Of course, I didn’t have to get to his eyes to know that he was not happy with us. Everything he did was jerky with anger. He snapped his gloves on. He banged the side of the gurney. He jerked the plastic off the corpse’s face, but only the face. He made sure the rest stayed covered.
Olaf watched everything impassively, as if the man meant nothing to him. Maybe that was the truth. Maybe Olaf spent his life waiting for someone to interest him, and until then, people just didn’t. Was it peaceful inside Olaf’s head or lonely? Or, maybe just silent.
Edward and Bernardo were looking at the only body they hadn’t had time to finish processing. It was in a different room, so it was just Olaf and me with Dr. Memphis. They’d gotten a female doctor, whose name I hadn’t caught. I trusted Edward to find out anything I needed to know, and Bernardo to know everything about the attractive woman from just a few minutes’ acquaintance. Either way, we were covered.
I had not chosen to start with the processed bodies; Edward had done the division of labor. He’d tried to separate Olaf and himself into one team, and Bernardo and me into another, but Olaf had put his oversized foot down. The best Edward could do was to give me the bodies he thought would be less interesting to the big guy.
Eventually, we’d have to see the other bodies, but we could delay the part that Edward and I both thought would get Olaf’s rocks off the most. Sometimes the best you can do is delay the worst part, for just a little bit.
The man nestled in the plastic had short brunet hair. His complexion was gray with the edges dark, like someone who had a tan but had been bled pale. Just from seeing his face and neck, I knew he’d bled to death, or bled out, before he died. The official cause of death might read something else, but he’d been alive long enough to lose all or most of his blood.
“Is the official cause of death exsanguination?” I asked.
Dr. Memphis looked at me; it was a little less hostile. “This one was; why do you ask?”
“I’m a vampire hunter; I see a lot of bloodless corpses.”
“You said this one was. Are there other causes of death on the other men?” Olaf said.

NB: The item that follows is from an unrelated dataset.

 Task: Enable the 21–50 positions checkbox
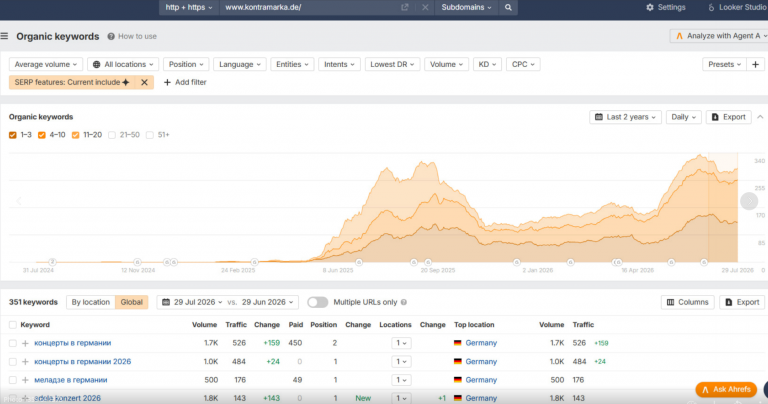pyautogui.click(x=112, y=135)
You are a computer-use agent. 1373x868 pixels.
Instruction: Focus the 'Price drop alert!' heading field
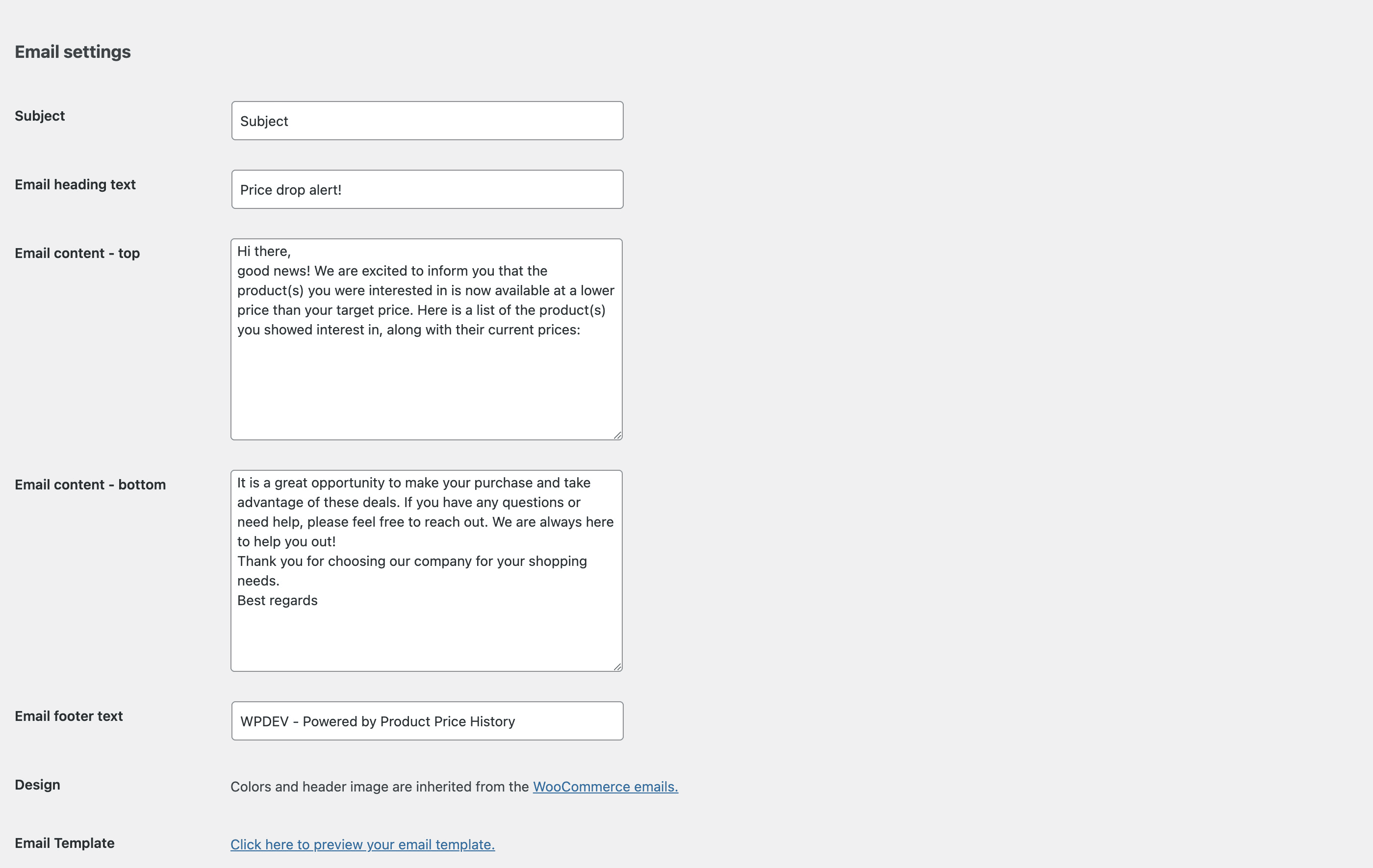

He looked up at the bigger man, and again it wasn’t as friendly. Maybe he just didn’t like men who were over a foot taller than himself. Short person’s disease: attitude.
“See for yourself,” Memphis said, and he peeled back the plastic farther to expose the man to his waist.

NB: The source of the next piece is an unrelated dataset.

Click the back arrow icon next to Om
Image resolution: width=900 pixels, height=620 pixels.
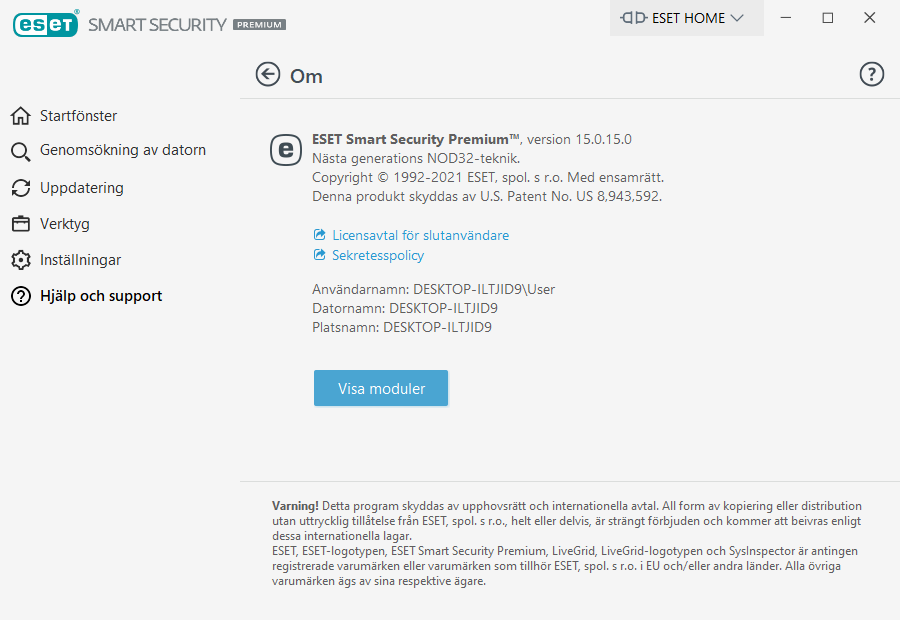click(x=268, y=75)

I knew how he’d bled out-cuts. So many cuts. I knew blade work when I saw it. But so many wounds, like angry mouths everywhere, lipless but gaping wide to show the pale meat underneath.
“It was a blade of some kind.”
Olaf nodded and reached out toward the wounds with his gloved hands. I stopped him, just short of touching the body, with my own gloved hand on his arm. Olaf glared at me, his deep-set eyes going back to that first blush of hostility he’d had before he started “liking” me.

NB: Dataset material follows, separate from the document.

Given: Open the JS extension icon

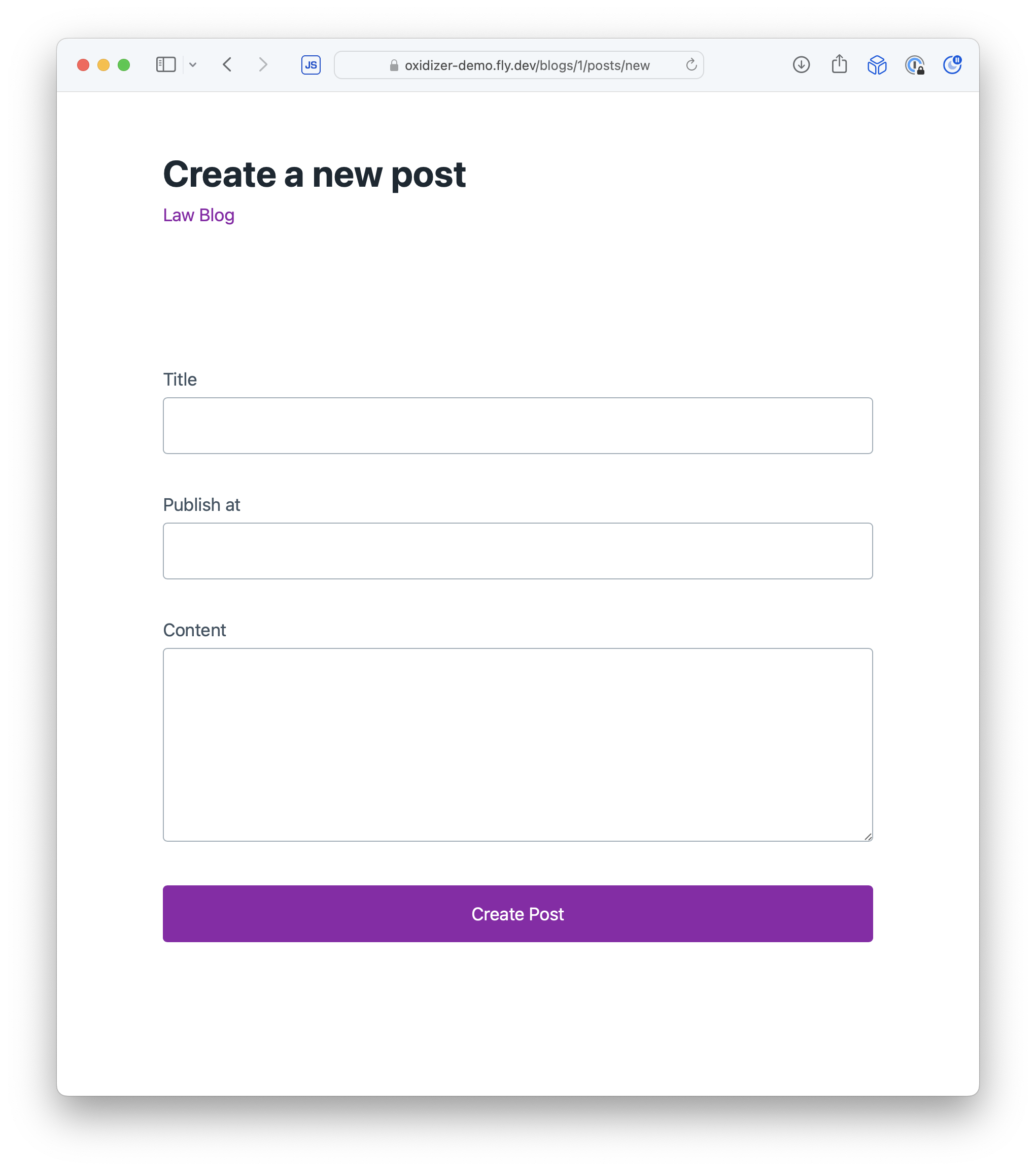Looking at the screenshot, I should pos(310,65).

“Ask first,” I said, “we’re in the doctor’s house, not ours.”
He continued to scowl at me, and then his face changed-not softened, just changed. He put his other hand over mine, so that he pressed my hand to his arm. It was my turn not to freak. But it sped my pulse, and not from the usual reason a man’s touch will speed your heart rate. Fear put my pulse in my throat as if I were choking on candy. I fought not to show my fear in any other way. Not for Olaf’s benefit, but so the doc didn’t figure out something was weird.